Auto-disambiguation across parallel MCPs: When two MCP servers start on the same host with the default profile, the first claims superpowers-chrome (port 9222) and later ones silently fall through to superpowers-chrome-2 (port 9223), superpowers-chrome-3, etc. Each MCP drives its own Chrome with its own profile dir; they don't fight over activeTab. The bridge tracks ownership via a lock file at ~/.cache/superpowers/browser-profiles/<profile>.mcp.lock; stale locks (dead PIDs) are reclaimed automatically.

To opt out of disambiguation — e.g., to intentionally share Chrome between a long-lived chrome-ws CLI session and your MCP — set the profile name explicitly:

Env var: CHROME_WS_PROFILE=my-profile
Or: {action: "set_profile", payload: "my-profile"} at runtime

An explicit profile name still acquires the lock, but on conflict the bridge shares rather than disambiguates — the second process reconnects to the first's Chrome (the original reconnect-on-restart behavior).

Chrome Lifecycle (Recovery)

kill_chrome: Kill the Chrome process this MCP is driving
- Example: {action: "kill_chrome"}
- Releases the meta.json; next page action auto-restarts Chrome
restart_chrome: kill_chrome + immediate spawn
- Example: {action: "restart_chrome"}

Auto-restart banner: when the bridge has to spawn a fresh Chrome (because the previous one died or was killed externally — e.g., kill -9 <pid> from the shell), the first response after the restart prepends:

[Chrome auto-restarted; URL reset to about:blank. Re-navigate to continue.]
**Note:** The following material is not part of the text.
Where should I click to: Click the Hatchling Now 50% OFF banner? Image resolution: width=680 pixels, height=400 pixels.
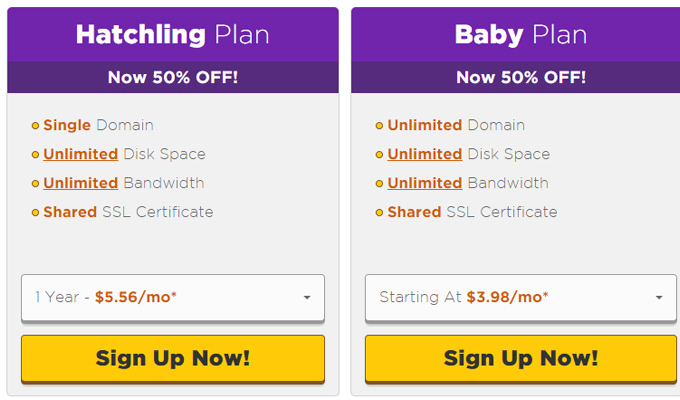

Treat this as a signal that your prior URL / tab state is gone — re-navigate before assuming anything about the current page.

Console Logging

Capture browser console output for the active tab. Buffer is keyed by the page session's sessionId, so it survives close_tab/new_tab ordering quirks. Levels: log, info, warn, error.

enable_console_logging: Start capturing
- Example: {action: "enable_console_logging"}
get_console_messages: Read captured messages
- All: {action: "get_console_messages"}
- Since timestamp (epoch ms): {action: "get_console_messages", payload: {since: 1716000000000}}
- Returns: array of {timestamp, level, text} entries
clear_console_messages: Reset the buffer
- Example: {action: "clear_console_messages"}

Dialog Handling

Native dialogs (JS alert/confirm/prompt, beforeunload, HTTP basic-auth, permission prompts, device choosers) pause the page. While a dialog is open, page-targeted actions (extract, click, eval, etc.) return a refusal whose text contains Page is behind a dialog and lists the available dialog::* selectors.

When a dialog fires during a navigate (typical for HTTP basic-auth), navigate itself throws with the dialog grammar in the message — you don't have to issue a separate page-targeted call to discover the dialog.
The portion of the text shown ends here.